▸ Stated exercise
Return everything in the passage about the LCIA arbitrations from "This led the" down to "valid and binding.", copied word for word.

-- Document text start --

The LCIA Claimants contended that the claims made against them in the Cyprus Proceedings had been brought in breach of the LCIA Arbitration Agreement, and they commenced a fresh LCIA arbitration seeking an anti-suit injunction requiring NDK to abandon the Cyprus Proceedings so far as it concerned them on 13 March 2020 ( the Second Arbitration). As well as challenging the substantive jurisdiction of the Second Arbitration tribunal to grant such relief on the basis that the LCIA Arbitration Agreement did not apply to the claims brought in the Cyprus Proceedings (see for example paragraphs 3 and 4 of its Response to the Request for Arbitration), one of the points NDK took in response was to say that the conduct on the part of the LCIA Claimants which had been pleaded in the Cyprus Proceedings gave rise to a repudiatory breach of the SHA, and NDK purported to accept that breach and terminate the SHA (and with it, it was contended, the LCIA Arbitration Agreement).
This led the LCIA Claimants to commence two more arbitrations on 16 April and 3 July 2020, which were consolidated by the LCIA ( the Consolidated Arbitration). The relief sought by the LCIA Claimants in the Consolidated Arbitration included declarations that the SHA remained valid and binding.

-- Document text end --
-- Provided material start --

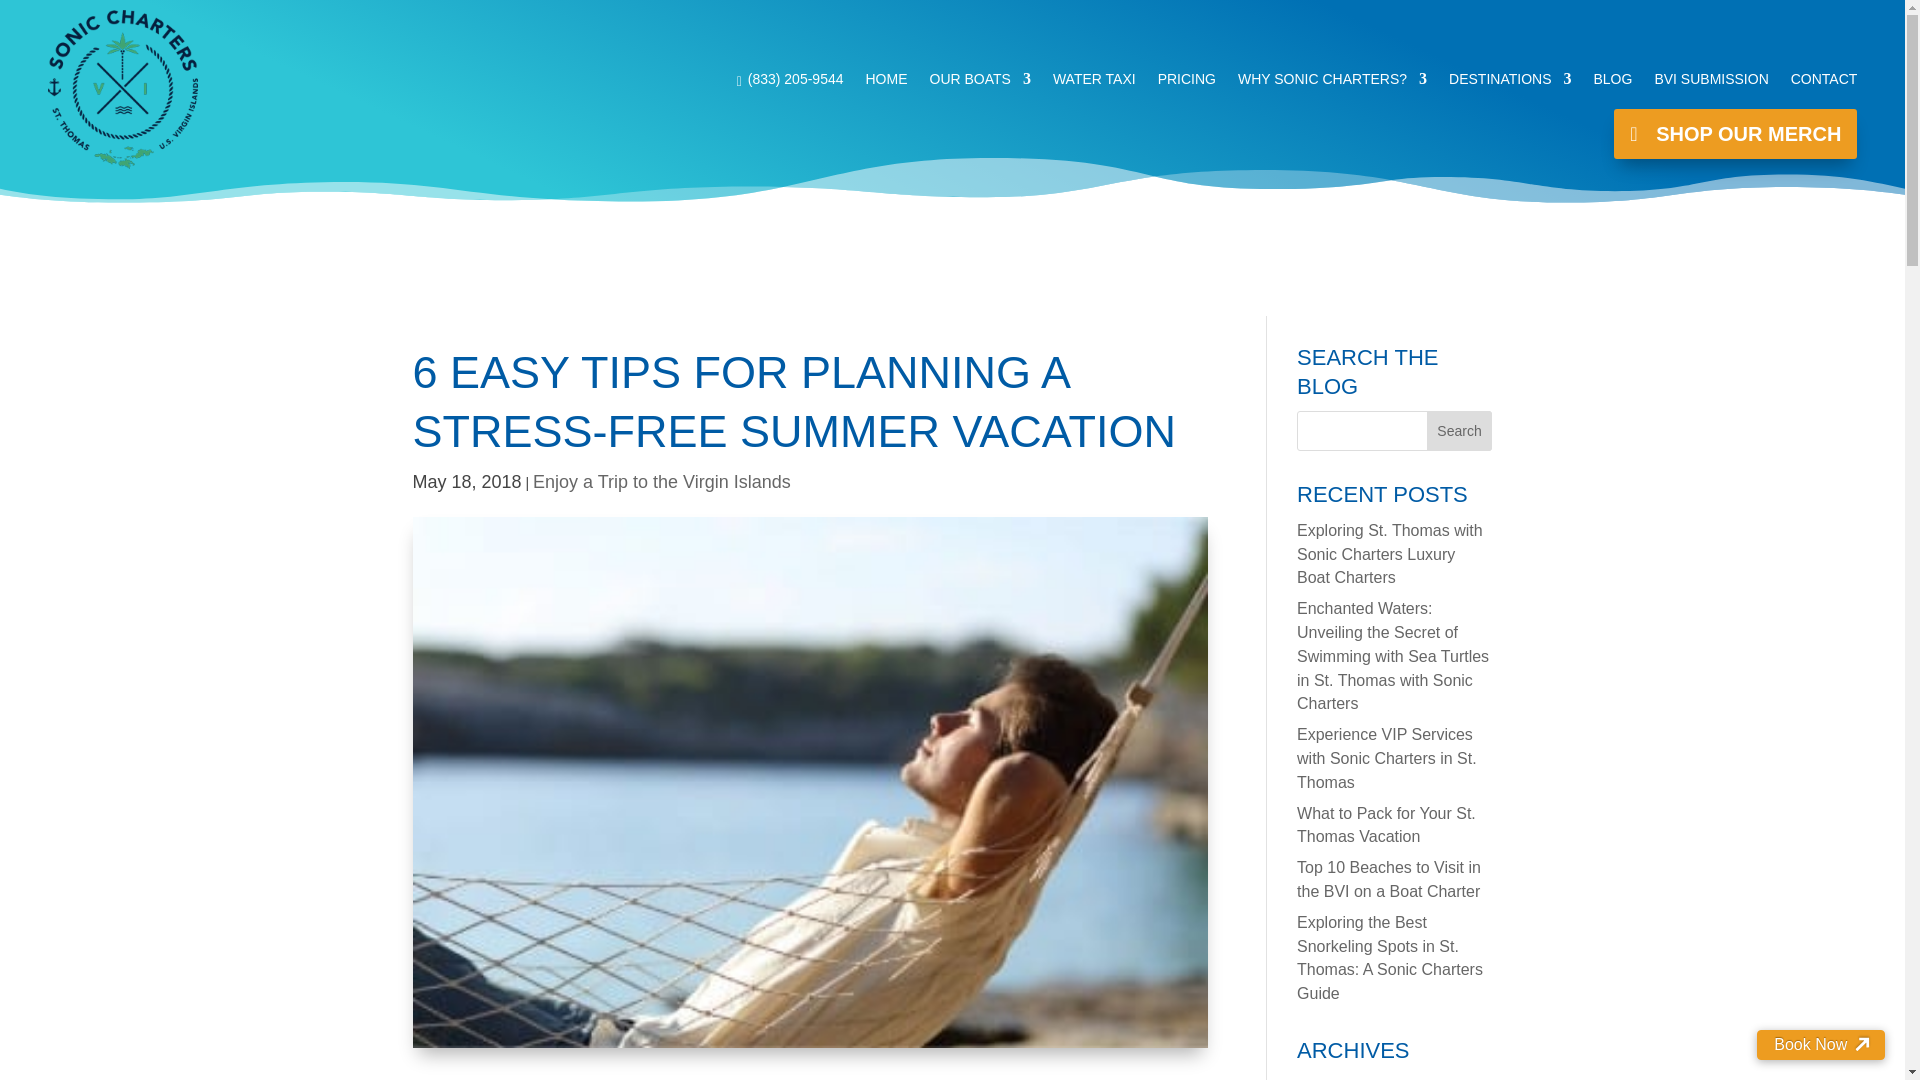 The height and width of the screenshot is (1080, 1920). Describe the element at coordinates (1824, 84) in the screenshot. I see `CONTACT` at that location.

-- Provided material end --

▸ Result of the exercise
This led the LCIA Claimants to commence two more arbitrations on 16 April and 3 July 2020, which were consolidated by the LCIA ( the Consolidated Arbitration). The relief sought by the LCIA Claimants in the Consolidated Arbitration included declarations that the SHA remained valid and binding.